[[ INPUT DATA open ]]
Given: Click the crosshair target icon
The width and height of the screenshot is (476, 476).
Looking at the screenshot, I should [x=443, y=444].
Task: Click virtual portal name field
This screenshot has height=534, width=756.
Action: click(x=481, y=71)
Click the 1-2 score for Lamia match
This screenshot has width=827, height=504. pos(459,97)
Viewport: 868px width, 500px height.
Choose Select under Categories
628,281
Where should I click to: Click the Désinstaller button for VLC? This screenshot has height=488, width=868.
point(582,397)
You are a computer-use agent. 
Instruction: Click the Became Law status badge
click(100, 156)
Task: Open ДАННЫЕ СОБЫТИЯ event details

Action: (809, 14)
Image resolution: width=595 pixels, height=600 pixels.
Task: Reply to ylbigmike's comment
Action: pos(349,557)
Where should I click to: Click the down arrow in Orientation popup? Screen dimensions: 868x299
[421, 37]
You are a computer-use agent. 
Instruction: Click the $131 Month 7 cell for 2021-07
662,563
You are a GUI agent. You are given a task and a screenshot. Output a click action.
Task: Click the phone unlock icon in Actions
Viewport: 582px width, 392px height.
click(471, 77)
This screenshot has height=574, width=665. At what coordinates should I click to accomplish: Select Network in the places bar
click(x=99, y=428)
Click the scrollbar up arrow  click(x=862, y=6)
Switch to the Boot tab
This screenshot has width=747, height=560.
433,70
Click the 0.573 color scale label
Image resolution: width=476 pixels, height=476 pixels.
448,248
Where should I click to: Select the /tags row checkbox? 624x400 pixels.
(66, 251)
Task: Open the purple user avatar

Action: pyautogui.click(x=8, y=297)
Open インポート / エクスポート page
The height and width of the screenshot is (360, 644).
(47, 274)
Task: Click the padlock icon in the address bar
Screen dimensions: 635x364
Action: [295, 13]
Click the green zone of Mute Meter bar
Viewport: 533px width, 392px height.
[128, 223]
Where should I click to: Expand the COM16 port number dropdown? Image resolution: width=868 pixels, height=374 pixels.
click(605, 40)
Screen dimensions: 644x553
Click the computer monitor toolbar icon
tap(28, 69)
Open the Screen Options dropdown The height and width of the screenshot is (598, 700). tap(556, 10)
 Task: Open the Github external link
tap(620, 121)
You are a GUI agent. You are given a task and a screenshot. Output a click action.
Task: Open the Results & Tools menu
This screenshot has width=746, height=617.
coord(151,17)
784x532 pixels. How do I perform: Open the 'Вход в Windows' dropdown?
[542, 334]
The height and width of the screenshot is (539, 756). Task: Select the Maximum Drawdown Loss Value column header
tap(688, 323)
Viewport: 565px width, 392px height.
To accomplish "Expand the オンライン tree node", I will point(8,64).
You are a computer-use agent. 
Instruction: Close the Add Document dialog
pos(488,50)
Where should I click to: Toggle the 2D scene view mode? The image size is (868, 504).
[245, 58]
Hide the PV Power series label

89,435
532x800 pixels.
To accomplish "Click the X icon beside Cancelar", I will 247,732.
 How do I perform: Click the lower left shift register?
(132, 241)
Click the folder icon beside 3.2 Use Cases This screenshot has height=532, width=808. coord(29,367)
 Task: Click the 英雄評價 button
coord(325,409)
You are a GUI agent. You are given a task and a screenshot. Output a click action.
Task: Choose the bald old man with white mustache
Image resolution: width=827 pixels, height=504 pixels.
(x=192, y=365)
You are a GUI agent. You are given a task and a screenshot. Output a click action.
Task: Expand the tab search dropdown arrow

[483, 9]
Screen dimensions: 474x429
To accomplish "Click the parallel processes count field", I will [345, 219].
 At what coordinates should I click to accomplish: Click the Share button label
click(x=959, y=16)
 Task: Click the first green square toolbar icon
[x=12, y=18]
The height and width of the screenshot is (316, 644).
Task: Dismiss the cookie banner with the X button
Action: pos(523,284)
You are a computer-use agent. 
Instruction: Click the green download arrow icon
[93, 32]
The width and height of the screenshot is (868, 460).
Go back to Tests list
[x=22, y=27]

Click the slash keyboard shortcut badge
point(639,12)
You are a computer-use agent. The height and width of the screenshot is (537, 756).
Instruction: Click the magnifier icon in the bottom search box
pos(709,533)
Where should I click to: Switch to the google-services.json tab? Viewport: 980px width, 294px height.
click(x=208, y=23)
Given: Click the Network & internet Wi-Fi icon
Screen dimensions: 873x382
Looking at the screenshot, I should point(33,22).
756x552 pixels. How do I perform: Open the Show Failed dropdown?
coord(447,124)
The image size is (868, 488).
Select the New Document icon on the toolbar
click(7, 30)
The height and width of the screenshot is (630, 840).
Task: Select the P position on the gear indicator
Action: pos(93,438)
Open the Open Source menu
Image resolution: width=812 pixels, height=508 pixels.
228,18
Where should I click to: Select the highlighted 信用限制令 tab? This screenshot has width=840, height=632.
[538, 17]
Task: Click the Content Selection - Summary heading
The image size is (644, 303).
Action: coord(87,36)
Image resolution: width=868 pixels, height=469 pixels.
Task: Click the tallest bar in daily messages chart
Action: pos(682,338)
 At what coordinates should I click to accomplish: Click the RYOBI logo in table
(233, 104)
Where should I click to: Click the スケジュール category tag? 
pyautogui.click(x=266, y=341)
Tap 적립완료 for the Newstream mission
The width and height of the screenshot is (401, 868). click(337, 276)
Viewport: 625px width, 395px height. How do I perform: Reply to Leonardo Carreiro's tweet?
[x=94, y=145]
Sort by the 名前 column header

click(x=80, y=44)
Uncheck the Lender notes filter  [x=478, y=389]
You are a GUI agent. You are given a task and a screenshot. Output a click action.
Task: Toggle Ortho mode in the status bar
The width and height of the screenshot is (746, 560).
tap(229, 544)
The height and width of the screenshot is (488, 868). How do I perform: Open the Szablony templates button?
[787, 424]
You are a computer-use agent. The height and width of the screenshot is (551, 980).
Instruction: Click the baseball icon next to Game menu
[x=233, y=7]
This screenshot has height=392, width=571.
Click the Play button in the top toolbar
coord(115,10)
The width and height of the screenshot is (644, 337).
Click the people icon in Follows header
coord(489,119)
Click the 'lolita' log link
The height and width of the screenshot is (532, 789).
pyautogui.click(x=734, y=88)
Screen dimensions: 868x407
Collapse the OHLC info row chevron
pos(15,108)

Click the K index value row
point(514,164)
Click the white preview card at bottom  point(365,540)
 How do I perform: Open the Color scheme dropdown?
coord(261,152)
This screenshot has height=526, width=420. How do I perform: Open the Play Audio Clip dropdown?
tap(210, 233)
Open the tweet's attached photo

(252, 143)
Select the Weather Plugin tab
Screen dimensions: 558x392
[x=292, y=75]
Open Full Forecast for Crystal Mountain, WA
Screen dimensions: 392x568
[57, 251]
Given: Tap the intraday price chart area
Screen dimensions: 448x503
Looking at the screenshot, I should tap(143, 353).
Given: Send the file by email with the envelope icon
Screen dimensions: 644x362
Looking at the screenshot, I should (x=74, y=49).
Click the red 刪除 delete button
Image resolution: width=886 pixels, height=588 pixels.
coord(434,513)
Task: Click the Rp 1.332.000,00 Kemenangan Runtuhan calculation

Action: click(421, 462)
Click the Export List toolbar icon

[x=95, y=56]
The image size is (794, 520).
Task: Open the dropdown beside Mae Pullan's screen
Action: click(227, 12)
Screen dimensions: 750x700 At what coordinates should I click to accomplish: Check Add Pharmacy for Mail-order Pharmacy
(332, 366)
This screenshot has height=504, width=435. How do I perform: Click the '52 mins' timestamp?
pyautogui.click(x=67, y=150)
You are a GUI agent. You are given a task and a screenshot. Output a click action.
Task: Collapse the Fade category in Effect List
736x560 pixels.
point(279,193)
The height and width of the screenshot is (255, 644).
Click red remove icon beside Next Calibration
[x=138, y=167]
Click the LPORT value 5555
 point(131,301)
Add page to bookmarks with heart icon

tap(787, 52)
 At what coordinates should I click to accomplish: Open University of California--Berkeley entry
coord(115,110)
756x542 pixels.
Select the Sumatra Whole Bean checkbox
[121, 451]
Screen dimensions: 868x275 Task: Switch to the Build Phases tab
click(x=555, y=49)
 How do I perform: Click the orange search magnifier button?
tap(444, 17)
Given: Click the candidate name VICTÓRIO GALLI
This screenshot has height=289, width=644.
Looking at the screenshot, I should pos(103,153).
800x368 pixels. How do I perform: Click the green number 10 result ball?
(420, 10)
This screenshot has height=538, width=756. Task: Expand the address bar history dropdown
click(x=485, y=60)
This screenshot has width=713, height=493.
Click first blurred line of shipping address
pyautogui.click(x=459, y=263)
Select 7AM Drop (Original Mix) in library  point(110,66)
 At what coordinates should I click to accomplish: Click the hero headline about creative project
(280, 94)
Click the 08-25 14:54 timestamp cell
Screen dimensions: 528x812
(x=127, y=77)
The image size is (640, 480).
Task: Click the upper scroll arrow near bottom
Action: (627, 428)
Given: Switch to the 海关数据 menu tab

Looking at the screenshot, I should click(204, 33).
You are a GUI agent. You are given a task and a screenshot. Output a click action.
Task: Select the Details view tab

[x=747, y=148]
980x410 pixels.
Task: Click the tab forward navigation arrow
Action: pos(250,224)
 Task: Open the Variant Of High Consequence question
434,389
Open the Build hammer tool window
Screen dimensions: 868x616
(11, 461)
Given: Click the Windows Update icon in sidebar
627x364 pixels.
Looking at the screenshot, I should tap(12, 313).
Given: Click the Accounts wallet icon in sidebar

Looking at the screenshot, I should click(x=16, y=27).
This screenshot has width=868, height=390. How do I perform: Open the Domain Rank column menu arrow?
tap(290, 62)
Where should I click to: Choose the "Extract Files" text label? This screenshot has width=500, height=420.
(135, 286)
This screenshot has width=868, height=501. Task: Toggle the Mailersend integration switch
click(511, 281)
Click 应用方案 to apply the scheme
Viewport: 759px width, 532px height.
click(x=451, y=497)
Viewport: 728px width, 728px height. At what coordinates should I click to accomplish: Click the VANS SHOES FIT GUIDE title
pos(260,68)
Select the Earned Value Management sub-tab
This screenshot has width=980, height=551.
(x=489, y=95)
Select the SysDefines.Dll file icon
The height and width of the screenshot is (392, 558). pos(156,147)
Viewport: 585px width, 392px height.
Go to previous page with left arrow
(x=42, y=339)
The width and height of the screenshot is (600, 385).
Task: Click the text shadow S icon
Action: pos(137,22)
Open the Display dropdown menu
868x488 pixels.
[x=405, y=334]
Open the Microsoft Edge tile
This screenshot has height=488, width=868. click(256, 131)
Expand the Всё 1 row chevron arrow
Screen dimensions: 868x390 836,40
[[ INPUT DATA closed ]]
TASK REQUIREMENTS>
Only the line that contains "Go to previous page with left arrow" and the lines after it, through the end of the data above, are to be repeated exactly.

OUTPUT>
Go to previous page with left arrow
(x=42, y=339)
The width and height of the screenshot is (600, 385).
Task: Click the text shadow S icon
Action: pos(137,22)
Open the Display dropdown menu
868x488 pixels.
[x=405, y=334]
Open the Microsoft Edge tile
This screenshot has height=488, width=868. click(256, 131)
Expand the Всё 1 row chevron arrow
Screen dimensions: 868x390 836,40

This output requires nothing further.